# What the task requires
Convert the lines from the one containing "Where should I click to: Remove" down through the one containing "Send Evan McLaren's", both included, into a JSON list of strings with one string per line, omitting blank lines.
**** Material supplied ****
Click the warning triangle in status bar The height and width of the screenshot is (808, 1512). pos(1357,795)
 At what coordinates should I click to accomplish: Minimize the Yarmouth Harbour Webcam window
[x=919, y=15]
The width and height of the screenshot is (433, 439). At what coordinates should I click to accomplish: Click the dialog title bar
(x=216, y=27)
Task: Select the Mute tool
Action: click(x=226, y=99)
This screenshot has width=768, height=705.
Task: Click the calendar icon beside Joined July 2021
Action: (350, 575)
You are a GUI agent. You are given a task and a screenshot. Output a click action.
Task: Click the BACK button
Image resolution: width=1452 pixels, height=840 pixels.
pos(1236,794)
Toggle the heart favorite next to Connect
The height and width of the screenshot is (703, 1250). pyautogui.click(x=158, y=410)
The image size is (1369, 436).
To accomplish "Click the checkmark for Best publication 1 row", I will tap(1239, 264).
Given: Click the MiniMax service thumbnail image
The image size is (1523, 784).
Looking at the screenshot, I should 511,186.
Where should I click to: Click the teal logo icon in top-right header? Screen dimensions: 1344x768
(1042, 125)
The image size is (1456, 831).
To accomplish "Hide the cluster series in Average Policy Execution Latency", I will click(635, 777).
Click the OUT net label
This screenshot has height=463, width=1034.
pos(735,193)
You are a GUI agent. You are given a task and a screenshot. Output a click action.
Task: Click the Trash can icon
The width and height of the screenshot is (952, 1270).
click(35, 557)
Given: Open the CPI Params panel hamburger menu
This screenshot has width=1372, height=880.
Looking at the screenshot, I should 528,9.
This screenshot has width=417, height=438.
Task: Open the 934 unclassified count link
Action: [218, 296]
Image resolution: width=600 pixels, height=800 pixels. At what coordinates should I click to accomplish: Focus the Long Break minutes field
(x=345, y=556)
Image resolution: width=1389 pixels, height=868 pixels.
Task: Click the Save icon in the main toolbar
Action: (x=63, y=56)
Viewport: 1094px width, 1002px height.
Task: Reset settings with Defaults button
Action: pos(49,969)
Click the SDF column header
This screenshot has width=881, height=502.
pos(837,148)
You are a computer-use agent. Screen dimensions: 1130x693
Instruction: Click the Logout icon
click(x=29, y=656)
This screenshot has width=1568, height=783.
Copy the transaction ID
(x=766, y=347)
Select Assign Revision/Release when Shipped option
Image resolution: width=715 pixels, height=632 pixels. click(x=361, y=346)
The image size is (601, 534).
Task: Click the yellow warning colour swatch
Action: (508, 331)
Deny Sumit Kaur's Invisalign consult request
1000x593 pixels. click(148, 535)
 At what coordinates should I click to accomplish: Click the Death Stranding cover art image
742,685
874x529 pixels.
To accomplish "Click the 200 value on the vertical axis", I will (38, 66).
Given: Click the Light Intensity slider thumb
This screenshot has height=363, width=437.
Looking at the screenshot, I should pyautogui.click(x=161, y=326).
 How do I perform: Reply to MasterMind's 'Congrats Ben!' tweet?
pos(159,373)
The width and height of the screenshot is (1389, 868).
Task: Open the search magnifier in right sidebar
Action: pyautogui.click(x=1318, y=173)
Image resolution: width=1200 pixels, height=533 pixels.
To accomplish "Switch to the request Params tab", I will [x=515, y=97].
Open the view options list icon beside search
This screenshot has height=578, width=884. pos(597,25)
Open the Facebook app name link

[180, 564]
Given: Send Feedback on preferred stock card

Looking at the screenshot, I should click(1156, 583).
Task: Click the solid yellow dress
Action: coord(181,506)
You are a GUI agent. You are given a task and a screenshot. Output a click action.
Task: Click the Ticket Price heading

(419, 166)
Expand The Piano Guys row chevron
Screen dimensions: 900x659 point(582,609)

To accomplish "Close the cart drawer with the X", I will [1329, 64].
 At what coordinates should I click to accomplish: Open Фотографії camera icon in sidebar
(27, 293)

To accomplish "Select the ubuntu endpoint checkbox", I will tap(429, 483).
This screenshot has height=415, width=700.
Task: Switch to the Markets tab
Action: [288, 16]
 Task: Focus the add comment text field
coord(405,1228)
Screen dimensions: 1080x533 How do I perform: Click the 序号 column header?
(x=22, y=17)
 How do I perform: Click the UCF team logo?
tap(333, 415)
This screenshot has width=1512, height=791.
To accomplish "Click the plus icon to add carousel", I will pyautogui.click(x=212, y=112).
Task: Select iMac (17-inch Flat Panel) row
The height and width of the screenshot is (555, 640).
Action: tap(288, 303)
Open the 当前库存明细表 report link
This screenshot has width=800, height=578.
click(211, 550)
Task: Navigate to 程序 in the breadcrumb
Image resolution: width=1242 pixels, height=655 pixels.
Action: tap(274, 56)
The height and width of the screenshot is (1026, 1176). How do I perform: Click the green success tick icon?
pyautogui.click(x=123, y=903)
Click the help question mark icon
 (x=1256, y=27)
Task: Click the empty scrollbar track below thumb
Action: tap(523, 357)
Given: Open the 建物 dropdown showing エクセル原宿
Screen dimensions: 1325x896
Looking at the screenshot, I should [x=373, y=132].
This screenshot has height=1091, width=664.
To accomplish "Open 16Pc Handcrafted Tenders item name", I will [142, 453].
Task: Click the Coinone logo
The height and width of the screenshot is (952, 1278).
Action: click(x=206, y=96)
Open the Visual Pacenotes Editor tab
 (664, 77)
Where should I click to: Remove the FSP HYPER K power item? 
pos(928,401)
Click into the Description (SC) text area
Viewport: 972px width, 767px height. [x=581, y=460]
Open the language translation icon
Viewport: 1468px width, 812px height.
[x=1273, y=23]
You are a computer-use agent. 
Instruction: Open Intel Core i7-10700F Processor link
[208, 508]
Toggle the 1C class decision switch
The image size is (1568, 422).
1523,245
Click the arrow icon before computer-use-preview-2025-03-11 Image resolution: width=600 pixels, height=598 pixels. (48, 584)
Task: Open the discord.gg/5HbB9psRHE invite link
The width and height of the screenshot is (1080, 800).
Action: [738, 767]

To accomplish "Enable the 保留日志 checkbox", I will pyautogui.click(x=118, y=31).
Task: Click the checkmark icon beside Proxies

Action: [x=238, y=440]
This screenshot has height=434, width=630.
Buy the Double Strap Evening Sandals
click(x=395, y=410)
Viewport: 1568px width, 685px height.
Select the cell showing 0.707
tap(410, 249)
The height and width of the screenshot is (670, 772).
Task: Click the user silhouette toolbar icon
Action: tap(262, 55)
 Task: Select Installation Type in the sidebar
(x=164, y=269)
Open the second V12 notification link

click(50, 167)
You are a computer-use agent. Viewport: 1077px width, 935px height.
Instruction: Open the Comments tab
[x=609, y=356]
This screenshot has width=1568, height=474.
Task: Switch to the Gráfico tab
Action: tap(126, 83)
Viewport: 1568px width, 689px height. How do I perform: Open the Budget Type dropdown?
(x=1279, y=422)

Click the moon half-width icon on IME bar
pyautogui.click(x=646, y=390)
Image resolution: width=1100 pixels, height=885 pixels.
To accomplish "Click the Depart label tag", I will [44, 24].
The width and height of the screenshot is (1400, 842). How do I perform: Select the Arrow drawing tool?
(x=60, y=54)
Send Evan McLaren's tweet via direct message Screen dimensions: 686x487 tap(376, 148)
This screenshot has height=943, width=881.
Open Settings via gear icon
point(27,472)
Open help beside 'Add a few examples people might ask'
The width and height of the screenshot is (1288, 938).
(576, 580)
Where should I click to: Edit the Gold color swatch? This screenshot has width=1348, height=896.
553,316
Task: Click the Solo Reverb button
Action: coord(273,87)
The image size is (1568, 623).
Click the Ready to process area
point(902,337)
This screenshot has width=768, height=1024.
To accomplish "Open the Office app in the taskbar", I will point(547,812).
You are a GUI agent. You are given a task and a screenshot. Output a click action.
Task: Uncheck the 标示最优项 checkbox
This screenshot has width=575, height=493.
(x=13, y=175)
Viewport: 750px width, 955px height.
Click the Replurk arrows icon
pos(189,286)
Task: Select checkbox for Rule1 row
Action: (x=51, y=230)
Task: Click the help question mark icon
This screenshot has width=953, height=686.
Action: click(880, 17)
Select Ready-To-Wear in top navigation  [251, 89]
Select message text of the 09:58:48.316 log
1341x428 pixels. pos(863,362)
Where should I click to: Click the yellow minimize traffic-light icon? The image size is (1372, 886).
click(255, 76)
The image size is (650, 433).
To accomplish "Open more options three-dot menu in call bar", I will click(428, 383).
****
# The solution
[
  "Where should I click to: Remove the FSP HYPER K power item? ",
  "pos(928,401)",
  "Click into the Description (SC) text area",
  "Viewport: 972px width, 767px height. [x=581, y=460]",
  "Open the language translation icon",
  "Viewport: 1468px width, 812px height.",
  "[x=1273, y=23]",
  "You are a computer-use agent. ",
  "Instruction: Open Intel Core i7-10700F Processor link",
  "[208, 508]",
  "Toggle the 1C class decision switch",
  "The image size is (1568, 422).",
  "1523,245",
  "Click the arrow icon before computer-use-preview-2025-03-11 Image resolution: width=600 pixels, height=598 pixels. (48, 584)",
  "Task: Open the discord.gg/5HbB9psRHE invite link",
  "The width and height of the screenshot is (1080, 800).",
  "Action: [738, 767]",
  "To accomplish \"Enable the 保留日志 checkbox\", I will pyautogui.click(x=118, y=31).",
  "Task: Click the checkmark icon beside Proxies",
  "Action: [x=238, y=440]",
  "This screenshot has height=434, width=630.",
  "Buy the Double Strap Evening Sandals",
  "click(x=395, y=410)",
  "Viewport: 1568px width, 685px height.",
  "Select the cell showing 0.707",
  "tap(410, 249)",
  "The height and width of the screenshot is (670, 772).",
  "Task: Click the user silhouette toolbar icon",
  "Action: tap(262, 55)",
  " Task: Select Installation Type in the sidebar",
  "(x=164, y=269)",
  "Open the second V12 notification link",
  "click(50, 167)",
  "You are a computer-use agent. Viewport: 1077px width, 935px height.",
  "Instruction: Open the Comments tab",
  "[x=609, y=356]",
  "This screenshot has width=1568, height=474.",
  "Task: Switch to the Gráfico tab",
  "Action: tap(126, 83)",
  "Viewport: 1568px width, 689px height. How do I perform: Open the Budget Type dropdown?",
  "(x=1279, y=422)",
  "Click the moon half-width icon on IME bar",
  "pyautogui.click(x=646, y=390)",
  "Image resolution: width=1100 pixels, height=885 pixels.",
  "To accomplish \"Click the Depart label tag\", I will [44, 24].",
  "The width and height of the screenshot is (1400, 842). How do I perform: Select the Arrow drawing tool?",
  "(x=60, y=54)",
  "Send Evan McLaren's tweet via direct message Screen dimensions: 686x487 tap(376, 148)"
]